[INPUT DATA]
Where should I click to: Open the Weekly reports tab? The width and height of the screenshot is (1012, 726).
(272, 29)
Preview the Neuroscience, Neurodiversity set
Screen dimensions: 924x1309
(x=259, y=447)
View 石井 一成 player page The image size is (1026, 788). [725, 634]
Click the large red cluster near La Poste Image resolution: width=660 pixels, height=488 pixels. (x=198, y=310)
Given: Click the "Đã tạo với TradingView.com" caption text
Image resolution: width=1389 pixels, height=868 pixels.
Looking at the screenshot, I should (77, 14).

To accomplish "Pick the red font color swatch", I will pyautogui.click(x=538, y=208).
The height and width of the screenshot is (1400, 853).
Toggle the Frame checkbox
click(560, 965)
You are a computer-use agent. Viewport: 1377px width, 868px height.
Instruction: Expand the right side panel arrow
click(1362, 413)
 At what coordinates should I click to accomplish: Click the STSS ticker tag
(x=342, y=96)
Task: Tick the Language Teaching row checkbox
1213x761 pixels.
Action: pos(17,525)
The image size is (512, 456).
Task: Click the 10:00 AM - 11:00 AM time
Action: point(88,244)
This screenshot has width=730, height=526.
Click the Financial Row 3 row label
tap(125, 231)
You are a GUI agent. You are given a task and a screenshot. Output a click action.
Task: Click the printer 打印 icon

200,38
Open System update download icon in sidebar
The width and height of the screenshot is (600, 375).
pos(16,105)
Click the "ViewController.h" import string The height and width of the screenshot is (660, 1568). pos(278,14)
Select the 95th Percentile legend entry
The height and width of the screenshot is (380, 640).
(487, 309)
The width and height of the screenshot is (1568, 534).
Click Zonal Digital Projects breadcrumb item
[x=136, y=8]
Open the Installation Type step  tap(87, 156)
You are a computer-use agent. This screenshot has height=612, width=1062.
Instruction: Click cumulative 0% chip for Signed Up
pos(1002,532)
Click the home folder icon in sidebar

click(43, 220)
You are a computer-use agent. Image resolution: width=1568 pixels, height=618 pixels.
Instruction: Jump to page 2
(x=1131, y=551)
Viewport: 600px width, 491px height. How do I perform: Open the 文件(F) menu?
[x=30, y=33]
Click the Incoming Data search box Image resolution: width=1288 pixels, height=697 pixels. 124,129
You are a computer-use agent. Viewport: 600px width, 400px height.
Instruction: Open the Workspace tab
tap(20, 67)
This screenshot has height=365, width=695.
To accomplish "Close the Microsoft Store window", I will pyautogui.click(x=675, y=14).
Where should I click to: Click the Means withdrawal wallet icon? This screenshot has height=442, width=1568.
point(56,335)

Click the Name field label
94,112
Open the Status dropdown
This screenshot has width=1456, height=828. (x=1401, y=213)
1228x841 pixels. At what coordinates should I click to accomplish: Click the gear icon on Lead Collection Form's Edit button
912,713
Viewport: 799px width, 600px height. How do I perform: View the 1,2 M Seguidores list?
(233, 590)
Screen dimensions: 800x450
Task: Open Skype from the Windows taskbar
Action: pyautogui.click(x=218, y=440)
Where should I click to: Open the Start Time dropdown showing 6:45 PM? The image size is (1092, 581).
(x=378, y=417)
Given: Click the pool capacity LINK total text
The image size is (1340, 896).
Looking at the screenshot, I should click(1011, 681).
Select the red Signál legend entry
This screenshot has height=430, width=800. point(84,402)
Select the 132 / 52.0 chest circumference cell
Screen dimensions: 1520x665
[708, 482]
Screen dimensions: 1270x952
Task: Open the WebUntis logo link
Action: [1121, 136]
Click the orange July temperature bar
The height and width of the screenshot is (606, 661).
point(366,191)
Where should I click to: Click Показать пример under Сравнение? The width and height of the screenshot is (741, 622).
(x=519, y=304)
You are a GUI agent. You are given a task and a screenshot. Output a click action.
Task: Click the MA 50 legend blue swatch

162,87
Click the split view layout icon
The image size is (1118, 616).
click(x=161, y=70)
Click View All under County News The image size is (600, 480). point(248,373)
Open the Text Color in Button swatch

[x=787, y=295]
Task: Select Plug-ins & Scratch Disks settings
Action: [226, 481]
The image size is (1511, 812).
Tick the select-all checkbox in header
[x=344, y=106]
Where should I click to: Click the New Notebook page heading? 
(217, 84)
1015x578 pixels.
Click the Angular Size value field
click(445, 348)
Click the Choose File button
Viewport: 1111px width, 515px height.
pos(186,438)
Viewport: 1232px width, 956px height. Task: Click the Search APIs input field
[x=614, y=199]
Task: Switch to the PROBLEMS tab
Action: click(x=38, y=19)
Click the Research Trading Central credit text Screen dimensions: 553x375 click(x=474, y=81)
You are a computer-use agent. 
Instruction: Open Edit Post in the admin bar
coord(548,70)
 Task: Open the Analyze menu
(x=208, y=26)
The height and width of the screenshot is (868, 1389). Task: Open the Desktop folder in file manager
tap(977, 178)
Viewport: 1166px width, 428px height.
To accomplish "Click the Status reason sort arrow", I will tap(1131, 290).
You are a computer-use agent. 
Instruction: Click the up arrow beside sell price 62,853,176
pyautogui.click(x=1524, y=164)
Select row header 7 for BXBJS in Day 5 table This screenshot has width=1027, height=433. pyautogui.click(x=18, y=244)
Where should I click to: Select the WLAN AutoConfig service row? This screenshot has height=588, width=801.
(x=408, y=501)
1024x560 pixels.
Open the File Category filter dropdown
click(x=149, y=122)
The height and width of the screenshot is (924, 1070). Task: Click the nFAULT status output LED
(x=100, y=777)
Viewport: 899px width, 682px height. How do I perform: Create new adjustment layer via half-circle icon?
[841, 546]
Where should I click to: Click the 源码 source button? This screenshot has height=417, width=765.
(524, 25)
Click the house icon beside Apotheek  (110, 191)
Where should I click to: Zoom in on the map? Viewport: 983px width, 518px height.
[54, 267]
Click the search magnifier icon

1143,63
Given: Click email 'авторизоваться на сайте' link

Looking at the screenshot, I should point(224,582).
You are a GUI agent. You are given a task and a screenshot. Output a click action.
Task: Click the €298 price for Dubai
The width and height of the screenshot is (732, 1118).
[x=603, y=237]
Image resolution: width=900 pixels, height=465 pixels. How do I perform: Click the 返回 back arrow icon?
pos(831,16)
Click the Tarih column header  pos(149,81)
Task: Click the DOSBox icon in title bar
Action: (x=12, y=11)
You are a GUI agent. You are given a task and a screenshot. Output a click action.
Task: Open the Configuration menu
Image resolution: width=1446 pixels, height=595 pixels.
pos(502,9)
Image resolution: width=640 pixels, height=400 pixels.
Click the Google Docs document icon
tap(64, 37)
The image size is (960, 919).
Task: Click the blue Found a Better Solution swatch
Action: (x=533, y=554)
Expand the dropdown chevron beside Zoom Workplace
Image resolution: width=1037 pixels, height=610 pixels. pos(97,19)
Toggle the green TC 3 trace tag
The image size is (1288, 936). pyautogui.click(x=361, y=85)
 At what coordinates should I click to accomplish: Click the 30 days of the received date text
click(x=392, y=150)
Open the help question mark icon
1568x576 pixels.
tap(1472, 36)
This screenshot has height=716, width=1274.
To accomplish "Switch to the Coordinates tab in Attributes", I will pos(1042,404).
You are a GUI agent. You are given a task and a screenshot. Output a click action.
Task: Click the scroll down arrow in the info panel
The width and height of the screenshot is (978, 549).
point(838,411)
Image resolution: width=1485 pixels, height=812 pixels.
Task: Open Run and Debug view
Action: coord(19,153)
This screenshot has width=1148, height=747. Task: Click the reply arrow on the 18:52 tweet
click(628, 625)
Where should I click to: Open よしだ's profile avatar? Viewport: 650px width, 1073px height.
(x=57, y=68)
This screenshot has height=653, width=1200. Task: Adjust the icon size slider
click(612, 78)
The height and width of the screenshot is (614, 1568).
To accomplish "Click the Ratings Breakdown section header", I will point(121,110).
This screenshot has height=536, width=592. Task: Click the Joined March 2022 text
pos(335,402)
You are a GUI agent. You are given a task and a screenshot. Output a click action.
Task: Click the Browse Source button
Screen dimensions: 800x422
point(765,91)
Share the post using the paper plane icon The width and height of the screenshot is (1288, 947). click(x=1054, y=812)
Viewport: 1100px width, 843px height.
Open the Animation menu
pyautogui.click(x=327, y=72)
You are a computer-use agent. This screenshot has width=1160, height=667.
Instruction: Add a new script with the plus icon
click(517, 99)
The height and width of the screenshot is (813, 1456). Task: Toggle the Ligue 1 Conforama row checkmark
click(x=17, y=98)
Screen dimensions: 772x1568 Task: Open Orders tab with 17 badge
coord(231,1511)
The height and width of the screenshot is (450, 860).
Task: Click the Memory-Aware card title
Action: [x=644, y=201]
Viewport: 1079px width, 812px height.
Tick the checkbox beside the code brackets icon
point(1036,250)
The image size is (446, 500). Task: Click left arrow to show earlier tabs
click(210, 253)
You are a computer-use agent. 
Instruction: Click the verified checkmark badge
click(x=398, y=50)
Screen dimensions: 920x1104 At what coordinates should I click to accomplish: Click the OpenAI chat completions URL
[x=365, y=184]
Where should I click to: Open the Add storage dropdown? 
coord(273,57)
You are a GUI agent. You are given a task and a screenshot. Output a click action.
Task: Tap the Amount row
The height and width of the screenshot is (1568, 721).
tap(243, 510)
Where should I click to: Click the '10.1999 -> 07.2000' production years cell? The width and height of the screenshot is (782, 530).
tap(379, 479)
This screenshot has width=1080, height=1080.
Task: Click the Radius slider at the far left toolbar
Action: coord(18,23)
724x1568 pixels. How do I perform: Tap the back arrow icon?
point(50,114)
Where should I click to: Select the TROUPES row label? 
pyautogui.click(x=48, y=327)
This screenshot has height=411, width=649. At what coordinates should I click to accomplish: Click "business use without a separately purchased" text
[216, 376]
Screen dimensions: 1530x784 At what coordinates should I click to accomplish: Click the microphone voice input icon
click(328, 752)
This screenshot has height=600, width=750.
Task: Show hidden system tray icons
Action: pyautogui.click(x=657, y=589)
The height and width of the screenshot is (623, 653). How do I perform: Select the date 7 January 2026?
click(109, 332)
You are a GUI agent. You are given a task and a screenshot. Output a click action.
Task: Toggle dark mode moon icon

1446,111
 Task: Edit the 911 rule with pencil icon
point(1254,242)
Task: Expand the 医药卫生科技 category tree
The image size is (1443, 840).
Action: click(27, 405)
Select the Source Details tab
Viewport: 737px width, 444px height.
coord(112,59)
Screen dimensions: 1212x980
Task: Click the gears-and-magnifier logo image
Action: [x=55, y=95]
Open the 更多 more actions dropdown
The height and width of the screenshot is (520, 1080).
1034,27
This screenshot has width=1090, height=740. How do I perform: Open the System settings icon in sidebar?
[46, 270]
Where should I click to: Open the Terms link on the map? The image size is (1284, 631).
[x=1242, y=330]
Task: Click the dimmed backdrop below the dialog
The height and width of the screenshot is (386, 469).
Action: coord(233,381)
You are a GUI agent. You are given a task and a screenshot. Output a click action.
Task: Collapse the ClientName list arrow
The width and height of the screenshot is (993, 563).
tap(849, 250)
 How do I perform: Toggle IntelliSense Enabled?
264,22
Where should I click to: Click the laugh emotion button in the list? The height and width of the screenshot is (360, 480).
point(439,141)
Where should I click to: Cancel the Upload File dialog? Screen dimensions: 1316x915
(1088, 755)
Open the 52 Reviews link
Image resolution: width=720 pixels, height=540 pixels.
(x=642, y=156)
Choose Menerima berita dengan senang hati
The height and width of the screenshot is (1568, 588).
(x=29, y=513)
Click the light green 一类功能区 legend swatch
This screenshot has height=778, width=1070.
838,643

[WORK TO BE COMPLETED]
The listing above holds a line with "Click the Google Docs document icon" and a line with "Task: Click the Browse Source button". Print the stretch from the first through the second, exactly and alone.

[ANSWER TO THE PROBLEM]
Click the Google Docs document icon
tap(64, 37)
The image size is (960, 919).
Task: Click the blue Found a Better Solution swatch
Action: (x=533, y=554)
Expand the dropdown chevron beside Zoom Workplace
Image resolution: width=1037 pixels, height=610 pixels. pos(97,19)
Toggle the green TC 3 trace tag
The image size is (1288, 936). pyautogui.click(x=361, y=85)
 At what coordinates should I click to accomplish: Click the 30 days of the received date text
click(x=392, y=150)
Open the help question mark icon
1568x576 pixels.
tap(1472, 36)
This screenshot has height=716, width=1274.
To accomplish "Switch to the Coordinates tab in Attributes", I will pos(1042,404).
You are a GUI agent. You are given a task and a screenshot. Output a click action.
Task: Click the scroll down arrow in the info panel
The width and height of the screenshot is (978, 549).
point(838,411)
Image resolution: width=1485 pixels, height=812 pixels.
Task: Open Run and Debug view
Action: coord(19,153)
This screenshot has width=1148, height=747. Task: Click the reply arrow on the 18:52 tweet
click(628, 625)
Where should I click to: Open よしだ's profile avatar? Viewport: 650px width, 1073px height.
(x=57, y=68)
This screenshot has height=653, width=1200. Task: Adjust the icon size slider
click(612, 78)
The height and width of the screenshot is (614, 1568).
To accomplish "Click the Ratings Breakdown section header", I will point(121,110).
This screenshot has height=536, width=592. Task: Click the Joined March 2022 text
pos(335,402)
You are a GUI agent. You are given a task and a screenshot. Output a click action.
Task: Click the Browse Source button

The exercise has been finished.